The relationship between IRGs and drug sensitivity
Through the NCI-60 database which was assessed via the CellMiner interface (https://discover.nci.nih.gov/ cellminer), we explored the effect of IRGs on drug sensitivity and obtained 16 drugs with statistically significant differences (Fig 5). The results showed that the expression of KCNMB2 was positively correlated with the sensitivity of Isotretinoin, Imuiquimod, Megestrol acetate, Fluphenazine, and Fulvestrant. It represented that the higher the expression of KCNMB2, the stronger the sensitivity to the above drugs.
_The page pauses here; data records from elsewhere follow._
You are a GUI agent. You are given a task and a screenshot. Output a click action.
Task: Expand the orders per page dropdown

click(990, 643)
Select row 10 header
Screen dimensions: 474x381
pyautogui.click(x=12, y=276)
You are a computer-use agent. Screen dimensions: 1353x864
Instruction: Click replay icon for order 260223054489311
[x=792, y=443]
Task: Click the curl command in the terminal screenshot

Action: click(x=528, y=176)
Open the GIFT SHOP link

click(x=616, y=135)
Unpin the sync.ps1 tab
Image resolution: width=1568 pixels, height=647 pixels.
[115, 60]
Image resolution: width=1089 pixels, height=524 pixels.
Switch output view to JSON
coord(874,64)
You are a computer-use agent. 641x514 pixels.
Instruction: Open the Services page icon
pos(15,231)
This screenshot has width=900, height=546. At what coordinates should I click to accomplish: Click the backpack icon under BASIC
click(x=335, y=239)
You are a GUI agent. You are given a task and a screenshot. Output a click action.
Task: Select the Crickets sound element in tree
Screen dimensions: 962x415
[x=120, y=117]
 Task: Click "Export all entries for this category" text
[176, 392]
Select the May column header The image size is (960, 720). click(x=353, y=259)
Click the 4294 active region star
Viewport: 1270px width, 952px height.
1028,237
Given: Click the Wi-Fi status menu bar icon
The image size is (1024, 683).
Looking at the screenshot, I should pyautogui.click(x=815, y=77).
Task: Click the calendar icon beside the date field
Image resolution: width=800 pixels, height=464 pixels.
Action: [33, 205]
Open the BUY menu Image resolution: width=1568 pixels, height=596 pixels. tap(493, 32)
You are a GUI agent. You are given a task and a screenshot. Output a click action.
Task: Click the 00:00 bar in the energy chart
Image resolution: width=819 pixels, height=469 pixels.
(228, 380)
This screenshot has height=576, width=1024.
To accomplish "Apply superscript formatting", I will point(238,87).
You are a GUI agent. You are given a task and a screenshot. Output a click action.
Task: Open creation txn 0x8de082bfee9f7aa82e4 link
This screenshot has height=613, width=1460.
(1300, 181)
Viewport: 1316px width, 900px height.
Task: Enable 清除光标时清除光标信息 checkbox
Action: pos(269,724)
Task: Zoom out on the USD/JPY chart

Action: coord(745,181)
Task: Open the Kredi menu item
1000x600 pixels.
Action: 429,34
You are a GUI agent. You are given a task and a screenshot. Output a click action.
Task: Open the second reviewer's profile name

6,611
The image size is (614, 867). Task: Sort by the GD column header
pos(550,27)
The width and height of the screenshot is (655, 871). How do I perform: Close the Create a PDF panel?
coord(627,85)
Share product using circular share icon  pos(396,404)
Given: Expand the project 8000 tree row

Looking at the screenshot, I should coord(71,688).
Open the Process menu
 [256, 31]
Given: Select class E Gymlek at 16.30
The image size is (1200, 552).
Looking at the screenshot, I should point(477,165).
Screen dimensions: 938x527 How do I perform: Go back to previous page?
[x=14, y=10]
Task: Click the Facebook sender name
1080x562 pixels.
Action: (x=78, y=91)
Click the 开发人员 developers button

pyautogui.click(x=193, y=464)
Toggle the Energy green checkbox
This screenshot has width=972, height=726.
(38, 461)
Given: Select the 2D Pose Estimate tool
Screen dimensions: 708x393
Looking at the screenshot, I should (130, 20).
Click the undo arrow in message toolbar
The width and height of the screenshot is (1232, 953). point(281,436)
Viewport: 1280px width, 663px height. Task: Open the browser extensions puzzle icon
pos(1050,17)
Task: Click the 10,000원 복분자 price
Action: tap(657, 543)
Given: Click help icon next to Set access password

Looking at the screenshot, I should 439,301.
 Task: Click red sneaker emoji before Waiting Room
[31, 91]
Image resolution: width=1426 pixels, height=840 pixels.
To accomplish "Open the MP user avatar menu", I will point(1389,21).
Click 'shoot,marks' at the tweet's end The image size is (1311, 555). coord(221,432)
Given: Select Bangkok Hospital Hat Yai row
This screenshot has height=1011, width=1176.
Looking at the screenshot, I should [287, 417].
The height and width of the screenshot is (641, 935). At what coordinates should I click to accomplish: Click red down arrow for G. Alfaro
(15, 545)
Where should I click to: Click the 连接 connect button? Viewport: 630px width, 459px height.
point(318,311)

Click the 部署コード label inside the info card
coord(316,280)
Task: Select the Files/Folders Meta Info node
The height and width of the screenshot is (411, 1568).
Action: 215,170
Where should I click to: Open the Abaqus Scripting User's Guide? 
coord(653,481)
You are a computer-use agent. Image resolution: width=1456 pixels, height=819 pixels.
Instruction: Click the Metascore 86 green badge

The expression of IL-18 was negatively correlated with the sensitivity of Pipamperone, Bortezomib, Actinomycin D, Estramustine, Vemurafenib, Vinblastine, Raloxifene, Arsenic trioxide, and Lomustine. In addition, the expression of IFITM1 has a positive correlation with Imatinib, and GPR has a negative correlation with Osimertinib. The analysis demonstrated that our risk score calculation model could effectively predict the sensitivity of cancer cells to these drugs and could lead to more precise drug use in clinical.